Enterococcus faecium exhibits notable tolerance to alcohol-based disinfectants, such as 70% ethanol and isopropanol, which are staples in hospital hand hygiene protocols. Hospital isolates collected after 2010 demonstrate approximately 10-fold greater resistance to these agents compared to earlier strains, with minimum inhibitory concentrations (MICs) often exceeding levels used in standard hand rubs. This reduced susceptibility arises from genomic adaptations, including mutations in genes encoding a cell-wall-anchored protein and proteins involved in membrane lipid metabolism, which collectively lower membrane fluidity and enhance structural integrity against alcohol-induced damage.[101][102][103] The bacterium also displays resistance to quaternary ammonium compounds (QACs), common in surface disinfectants, primarily through efflux mechanisms mediated by qac genes, such as qacZ and smr, often carried on transferable plasmids.
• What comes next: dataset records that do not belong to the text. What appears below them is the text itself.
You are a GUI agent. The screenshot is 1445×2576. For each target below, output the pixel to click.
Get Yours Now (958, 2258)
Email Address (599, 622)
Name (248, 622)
These genes encode small multidrug resistance proteins that actively pump QACs out of the cell, reducing intracellular accumulation and conferring tolerance at concentrations encountered in clinical settings. Although E. faecium is generally more susceptible to in-use QAC levels than other gram-positive pathogens, the presence of these mobile elements in hospital-adapted strains facilitates rapid dissemination of resistance.[104][105][106] Underlying these tolerances are broader stress response mechanisms, including the sigma factor regulon that mitigates oxidative damage from disinfectants, and non-spore-forming persistence strategies akin to persister cells, enabling prolonged viability under sublethal exposure. Vancomycin-resistant E. faecium (VRE) strains exhibit 2-4 log higher survival rates against alcohol disinfectants than susceptible counterparts, undermining the efficacy of hand sanitizers and contributing to persistent environmental contamination in healthcare facilities.[107][108][101]